Similarly, despite rising finishes across Africa, banks remain middle, regulated players behind most combined -fees. But many still lack the obvious visibility of what their aggregator partners do or entrepreneurs.
That's one of the Enza's operations, the founders said: Providing banks more transparency and control of their payment ecosystems so they can stay compliant while scaling.
Dubai -based startup also expanded the payment options available to banks. Enza integrates with local card schemes such as Verve, Afrigo, and Meeza, along with global networks such as Visa and MasterCard.

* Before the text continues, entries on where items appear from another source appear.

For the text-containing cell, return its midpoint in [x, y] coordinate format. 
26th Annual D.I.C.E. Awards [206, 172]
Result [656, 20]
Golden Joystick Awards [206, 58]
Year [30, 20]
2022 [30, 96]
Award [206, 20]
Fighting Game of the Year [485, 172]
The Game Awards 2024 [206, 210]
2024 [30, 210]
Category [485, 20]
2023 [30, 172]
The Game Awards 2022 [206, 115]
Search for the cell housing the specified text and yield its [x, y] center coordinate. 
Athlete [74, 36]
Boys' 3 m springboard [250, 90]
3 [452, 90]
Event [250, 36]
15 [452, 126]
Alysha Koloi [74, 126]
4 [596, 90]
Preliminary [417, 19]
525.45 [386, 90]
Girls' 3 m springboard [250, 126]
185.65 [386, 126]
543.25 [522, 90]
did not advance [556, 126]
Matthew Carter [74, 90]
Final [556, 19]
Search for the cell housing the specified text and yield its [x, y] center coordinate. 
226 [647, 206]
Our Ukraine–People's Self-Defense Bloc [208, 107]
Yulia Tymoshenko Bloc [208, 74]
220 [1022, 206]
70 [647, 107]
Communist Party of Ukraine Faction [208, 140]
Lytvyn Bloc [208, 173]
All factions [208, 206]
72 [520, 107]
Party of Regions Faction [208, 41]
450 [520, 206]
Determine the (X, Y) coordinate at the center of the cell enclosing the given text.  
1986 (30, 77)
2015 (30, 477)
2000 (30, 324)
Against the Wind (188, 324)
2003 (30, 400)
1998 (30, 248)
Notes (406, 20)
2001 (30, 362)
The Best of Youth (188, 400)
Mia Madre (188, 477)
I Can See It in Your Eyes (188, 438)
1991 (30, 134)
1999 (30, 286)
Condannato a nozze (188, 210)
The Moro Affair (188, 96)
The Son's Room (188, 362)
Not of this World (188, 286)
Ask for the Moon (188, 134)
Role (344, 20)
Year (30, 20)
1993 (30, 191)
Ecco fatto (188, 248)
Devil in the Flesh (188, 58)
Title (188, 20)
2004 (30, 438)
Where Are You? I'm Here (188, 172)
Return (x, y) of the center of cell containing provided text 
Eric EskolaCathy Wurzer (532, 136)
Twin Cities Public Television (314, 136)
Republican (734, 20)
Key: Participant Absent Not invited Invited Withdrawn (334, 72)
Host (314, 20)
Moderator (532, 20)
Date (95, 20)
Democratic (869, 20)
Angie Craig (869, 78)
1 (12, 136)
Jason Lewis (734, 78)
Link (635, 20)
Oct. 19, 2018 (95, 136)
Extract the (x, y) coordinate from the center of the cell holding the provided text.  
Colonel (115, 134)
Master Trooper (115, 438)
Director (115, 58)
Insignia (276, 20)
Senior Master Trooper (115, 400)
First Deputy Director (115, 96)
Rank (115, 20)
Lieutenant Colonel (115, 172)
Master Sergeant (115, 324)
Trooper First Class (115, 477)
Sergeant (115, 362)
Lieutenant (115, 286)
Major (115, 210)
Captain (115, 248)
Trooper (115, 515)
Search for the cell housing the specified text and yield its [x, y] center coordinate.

It also connects to the real-time payment infrastructure, including Nigeria's Nibssss, South African Payshap, and Egypt's Instapan, as well as mobile money and telco wallets, while supporting QR, buy-now-pay-later (BNPL) codes, and features of free payment.
Founders' use networks
Enza is The seizure of decades of experience of its founders and deep relationships throughout the continent to quickly secure contracts with many banks. For example, Fekry previously served as the Chief Commercial Officer at the Emerging Markets Payment (EMP), acquired by Network International, where he became a manager of the director.
Throughout their career, the team cooperated with nearly 200 banks. But this time, they will go for quality in quantity. “We're not trying to copy that scale,” Houston said. “We target 30 to 40 with high quality bank relationships.”
While the company just started operations last year, Dubai -based fintech gained more than 10 million monthly contracted transactions through live -bank partnerships throughout the six markets of Africa, Rwanda, Nigeria, Ghana, Egypt, Uganda, and South Africa.
Enza charges banks on a per-transaction (“per-click”) basis. Those volumes grow 35 to 40% month-to-month and are expected to double the next two years.
The company booted in its early years, with the founders funding it itself. When they decided to raise the outside of the capital, the founders said they did not buy the deal.
Instead, Algebra Ventures and Quona Capital led $ 6 million seeds. “The Enza's leadership team has a wonderful track record of starting, growing up, and the release of FinTech businesses throughout the continent,” said Tarek Assaad, in charge of the Algebra Ventures partner, why his firm supports a two-year-old FinTech.
The new capital is going to expand the team and rotate new products for banking clients throughout Africa.
“We have established Enza to solve real infrastructure problems throughout Africa,” Fekry said. “We have spent our careers trying to make sure our families and communities can access financial products because people in Europe or the US at a low cost and whatever time they want.”